A surge of retractions has been observed during the last two decades. Last year, flagship publishers even retracted hundreds of journal articles in bulk on the grounds of research misconduct. Press releases list the manipulated journals, point to offending paper mills but seldom comment on the places producing unreliable papers. We present two contributions in this paper. First, we introduce a Crossref–Dimensions–NETSCITY workflow that enables the geographic exploration of any bibliographic dataset. Second, we apply this workflow to the corpus of all 12k retracted publications extracted from Crossref (open data) and enriched with affiliation data (provided for free) exported from Dimensions. The analysis of the geographic distribution of retracted papers reveals a concentration in Asia that is increasing over time.

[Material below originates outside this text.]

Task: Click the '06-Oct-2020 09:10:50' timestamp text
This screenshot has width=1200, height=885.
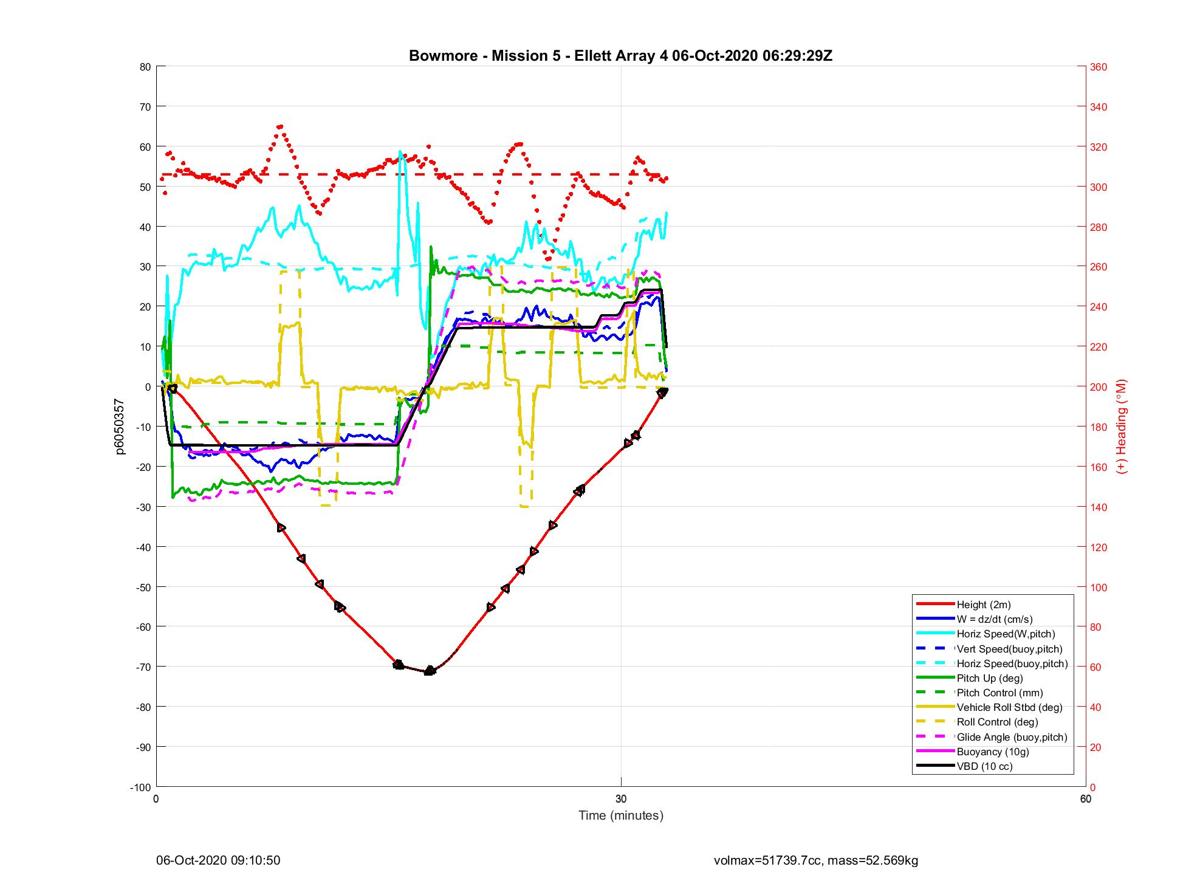Action: (218, 860)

Guillaume Cabanac*, **, Alexandre Clausse*, Laurent Jégou***, and Marion Maisonobe****
*guillaume.cabanac@univ-tlse3.fr; alexandre.clausse@irit.fr
0000-0003-3060-6241; 0009-0004-7215-6247
IRIT UMR 5505 CNRS, Université Toulouse 3 – Paul Sabatier, France
**Institut universitaire de France (IUF), Paris
*** laurent.jegou@univ-tlse2.fr
0000-0003-4304-679X
LISST-Cieu UMR 5193 CNRS, Université Toulouse-Jean Jaurès, France
****marion.maisonobe@cnrs.fr
0000-0002-2968-9038
Géographie-cités, CNRS – EHESS - Université Paris 1 - Université Paris Cité, France
A surge of retractions has been observed during the last two decades. Last year, flagship publishers even retracted hundreds of journal articles in bulk on the grounds of research misconduct. Press releases list the manipulated journals, point to offending paper mills but seldom comment on the places producing unreliable papers. We present two contributions in this paper. First, we introduce a Crossref–Dimensions–NETSCITY workflow that enables the geographic exploration of any bibliographic dataset. Second, we apply this workflow to the corpus of all 12k retracted publications extracted from Crossref (open data) and enriched with affiliation data (provided for free) exported from Dimensions. The analysis of the geographic distribution of retracted papers reveals a concentration in Asia that is increasing over time.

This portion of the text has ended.